• **TEXT UNDER STUDY**:
------------------------------------------------

CASE REPORT

Case 1

A 68-year-old male with no known medical or surgical history was referred to a tertiary hospital due to a left thigh mass that the patient had first noticed 3 years prior and that had recently increased in size. Additionally, two other masses were observed adjacent to the primary mass. The physical examination revealed no neurovascular compromise.

Magnetic resonance imaging (MRI) revealed a heterogeneously enhancing mass situated at the anterior aspect of the left thigh within the subcutaneous tissue plane. The largest of the masses exhibited central cystic changes and measured 7 cm at its maximum dimension, raising the possibility of a malignant soft tissue tumor (Fig. 1A).

------------------------------------------------

• **REQUIRED TASKS**:
1. Transcribe the stretch of the case report from "A 68-year-old male" through "no neurovascular compromise.".
2. For each statement, say whether it agrees with the case report, answering yes or no and quoting the deciding words: (a) The patient first noticed the thigh mass 3 years before referral. (b) The physical examination found neurovascular compromise. (c) The largest mass measured 7 cm at its maximum dimension.
3. Write the next part of the thigh mass case report, picking up after its last sentence.
The records have no connection to the case report above.

• **DATASET EXTRACT**:

------------------------------------------------

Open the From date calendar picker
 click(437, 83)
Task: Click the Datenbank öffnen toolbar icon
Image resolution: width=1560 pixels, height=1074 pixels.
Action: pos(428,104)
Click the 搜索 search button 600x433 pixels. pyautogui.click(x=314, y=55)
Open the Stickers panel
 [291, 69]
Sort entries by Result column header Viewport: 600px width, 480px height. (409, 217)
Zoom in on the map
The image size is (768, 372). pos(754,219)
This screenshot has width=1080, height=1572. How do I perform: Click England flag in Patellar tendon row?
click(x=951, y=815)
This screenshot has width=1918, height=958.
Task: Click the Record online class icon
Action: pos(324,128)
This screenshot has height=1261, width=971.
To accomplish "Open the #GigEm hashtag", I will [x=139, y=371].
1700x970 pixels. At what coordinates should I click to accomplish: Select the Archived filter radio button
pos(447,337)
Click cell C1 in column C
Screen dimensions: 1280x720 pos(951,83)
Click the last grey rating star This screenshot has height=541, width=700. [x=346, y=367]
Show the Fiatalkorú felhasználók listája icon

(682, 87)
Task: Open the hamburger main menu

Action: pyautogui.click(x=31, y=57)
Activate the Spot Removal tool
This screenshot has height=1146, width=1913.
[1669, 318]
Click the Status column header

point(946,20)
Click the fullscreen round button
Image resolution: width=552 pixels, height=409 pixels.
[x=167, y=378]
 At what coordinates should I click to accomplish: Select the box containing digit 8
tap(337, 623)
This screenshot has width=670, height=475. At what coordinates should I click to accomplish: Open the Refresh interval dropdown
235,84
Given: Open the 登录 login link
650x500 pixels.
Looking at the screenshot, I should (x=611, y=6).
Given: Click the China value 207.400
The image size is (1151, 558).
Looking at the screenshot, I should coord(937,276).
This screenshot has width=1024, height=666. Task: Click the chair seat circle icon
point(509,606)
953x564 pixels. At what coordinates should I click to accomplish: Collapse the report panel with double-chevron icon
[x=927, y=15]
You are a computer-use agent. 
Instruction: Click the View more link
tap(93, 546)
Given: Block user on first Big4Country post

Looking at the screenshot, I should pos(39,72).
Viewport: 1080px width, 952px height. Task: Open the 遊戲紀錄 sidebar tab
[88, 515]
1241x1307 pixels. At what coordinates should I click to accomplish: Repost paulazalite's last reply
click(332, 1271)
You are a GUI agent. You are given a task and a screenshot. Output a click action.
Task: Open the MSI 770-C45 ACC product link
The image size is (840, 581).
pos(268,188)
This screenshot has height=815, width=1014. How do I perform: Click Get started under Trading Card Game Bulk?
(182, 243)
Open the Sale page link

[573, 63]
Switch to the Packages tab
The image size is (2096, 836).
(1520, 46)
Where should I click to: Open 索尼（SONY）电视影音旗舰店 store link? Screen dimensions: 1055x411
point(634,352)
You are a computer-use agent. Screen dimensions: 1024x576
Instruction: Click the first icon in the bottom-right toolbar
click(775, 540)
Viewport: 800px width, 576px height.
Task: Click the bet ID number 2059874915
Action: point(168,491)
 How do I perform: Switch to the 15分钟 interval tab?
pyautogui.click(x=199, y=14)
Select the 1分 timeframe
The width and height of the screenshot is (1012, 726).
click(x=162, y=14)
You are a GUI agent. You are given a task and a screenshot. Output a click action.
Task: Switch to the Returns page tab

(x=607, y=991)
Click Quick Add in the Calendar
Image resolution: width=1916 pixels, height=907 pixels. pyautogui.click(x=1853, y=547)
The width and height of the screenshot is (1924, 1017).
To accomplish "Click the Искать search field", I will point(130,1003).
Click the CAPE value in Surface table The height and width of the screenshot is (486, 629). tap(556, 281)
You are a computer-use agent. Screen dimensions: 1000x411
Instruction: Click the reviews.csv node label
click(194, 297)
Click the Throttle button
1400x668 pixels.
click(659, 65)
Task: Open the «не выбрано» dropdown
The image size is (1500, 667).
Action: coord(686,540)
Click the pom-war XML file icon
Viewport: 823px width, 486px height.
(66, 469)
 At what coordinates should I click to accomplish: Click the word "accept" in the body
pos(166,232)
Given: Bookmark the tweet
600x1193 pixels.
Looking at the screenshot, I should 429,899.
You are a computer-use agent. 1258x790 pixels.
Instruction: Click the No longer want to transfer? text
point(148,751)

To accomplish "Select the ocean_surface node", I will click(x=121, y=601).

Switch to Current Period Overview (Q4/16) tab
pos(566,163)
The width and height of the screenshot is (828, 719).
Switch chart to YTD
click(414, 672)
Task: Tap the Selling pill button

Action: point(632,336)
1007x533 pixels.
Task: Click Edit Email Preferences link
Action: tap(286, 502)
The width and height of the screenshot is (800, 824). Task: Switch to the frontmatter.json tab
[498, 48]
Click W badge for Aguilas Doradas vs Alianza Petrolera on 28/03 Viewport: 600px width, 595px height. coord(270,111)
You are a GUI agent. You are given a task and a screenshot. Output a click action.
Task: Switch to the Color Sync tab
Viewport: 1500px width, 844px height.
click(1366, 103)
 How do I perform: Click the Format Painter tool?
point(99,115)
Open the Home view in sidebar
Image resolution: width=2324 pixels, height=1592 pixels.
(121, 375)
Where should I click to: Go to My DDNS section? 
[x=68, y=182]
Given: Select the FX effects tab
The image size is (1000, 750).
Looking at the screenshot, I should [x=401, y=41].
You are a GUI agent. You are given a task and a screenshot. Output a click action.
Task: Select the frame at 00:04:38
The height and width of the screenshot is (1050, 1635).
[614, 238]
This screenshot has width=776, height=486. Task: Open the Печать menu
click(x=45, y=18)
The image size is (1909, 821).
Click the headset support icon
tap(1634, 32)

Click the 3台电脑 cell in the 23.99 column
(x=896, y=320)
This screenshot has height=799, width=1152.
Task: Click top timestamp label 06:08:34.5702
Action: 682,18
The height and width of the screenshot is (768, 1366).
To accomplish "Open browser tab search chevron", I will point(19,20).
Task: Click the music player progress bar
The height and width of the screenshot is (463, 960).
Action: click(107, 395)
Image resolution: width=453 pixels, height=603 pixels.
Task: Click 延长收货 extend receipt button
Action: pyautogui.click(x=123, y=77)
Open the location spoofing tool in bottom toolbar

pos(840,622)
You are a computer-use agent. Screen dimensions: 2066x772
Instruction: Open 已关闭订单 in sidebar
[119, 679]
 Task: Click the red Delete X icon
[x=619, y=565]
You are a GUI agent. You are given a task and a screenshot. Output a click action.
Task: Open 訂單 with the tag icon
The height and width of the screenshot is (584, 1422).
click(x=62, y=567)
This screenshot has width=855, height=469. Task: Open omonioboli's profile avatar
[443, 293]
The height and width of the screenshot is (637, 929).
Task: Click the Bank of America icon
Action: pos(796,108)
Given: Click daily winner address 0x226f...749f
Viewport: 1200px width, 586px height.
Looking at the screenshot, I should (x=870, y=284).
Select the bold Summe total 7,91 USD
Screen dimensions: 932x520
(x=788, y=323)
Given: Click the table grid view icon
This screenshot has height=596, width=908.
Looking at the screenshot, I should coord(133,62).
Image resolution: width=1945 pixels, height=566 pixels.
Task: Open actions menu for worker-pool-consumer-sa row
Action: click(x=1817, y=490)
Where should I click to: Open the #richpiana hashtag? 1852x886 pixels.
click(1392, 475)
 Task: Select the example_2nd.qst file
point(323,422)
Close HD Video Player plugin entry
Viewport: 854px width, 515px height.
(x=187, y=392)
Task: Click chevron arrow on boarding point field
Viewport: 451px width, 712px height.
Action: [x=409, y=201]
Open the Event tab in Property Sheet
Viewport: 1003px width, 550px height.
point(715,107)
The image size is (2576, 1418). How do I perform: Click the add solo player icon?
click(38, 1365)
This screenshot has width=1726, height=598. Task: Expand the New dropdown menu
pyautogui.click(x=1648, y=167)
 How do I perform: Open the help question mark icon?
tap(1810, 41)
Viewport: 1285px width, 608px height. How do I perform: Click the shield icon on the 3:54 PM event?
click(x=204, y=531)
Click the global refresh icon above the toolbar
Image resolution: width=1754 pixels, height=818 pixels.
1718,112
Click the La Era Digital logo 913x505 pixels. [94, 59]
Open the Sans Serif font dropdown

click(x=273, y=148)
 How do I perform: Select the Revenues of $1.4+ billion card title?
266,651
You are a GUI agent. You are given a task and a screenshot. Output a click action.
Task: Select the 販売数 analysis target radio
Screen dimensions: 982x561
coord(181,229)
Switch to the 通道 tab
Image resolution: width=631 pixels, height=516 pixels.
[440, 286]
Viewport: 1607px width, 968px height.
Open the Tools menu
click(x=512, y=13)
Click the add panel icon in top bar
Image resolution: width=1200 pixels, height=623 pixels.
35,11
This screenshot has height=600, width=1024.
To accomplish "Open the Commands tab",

------------------------------------------------

• **ANSWER LIST**:
1.
A 68-year-old male with no known medical or surgical history was referred to a tertiary hospital due to a left thigh mass that the patient had first noticed 3 years prior and that had recently increased in size. Additionally, two other masses were observed adjacent to the primary mass. The physical examination revealed no neurovascular compromise.

2.
(a) Yes: "first noticed 3 years prior"
(b) No: "The physical examination revealed no neurovascular compromise."
(c) Yes: "measured 7 cm at its maximum dimension"

3.
A core needle biopsy was performed to rule out a malignant soft tissue neoplasm. The biopsy revealed densely packed short to long sweeping fascicles of spindle cells exhibiting marked hypercellularity and acellular degenerated areas (Fig. 1B). The tumor cells exhibited mild nuclear pleomorphism (Fig. 1C). S-100 immunohistochemistry (IHC) revealed positive staining in the tumor cells, with some areas exhibiting a weak staining pattern (Fig. 1D). The tumor cells also demonstrated diffuse strong positivity for SOX10, CD56, and CD99 while being negative for actin, desmin, pan-cytokeratin, epithelial membrane antigen, and CD34. Consequently, the biopsy results were not entirely conclusive, and a malignant peripheral nerve sheath tumor (MPNST) could not be definitively ruled out.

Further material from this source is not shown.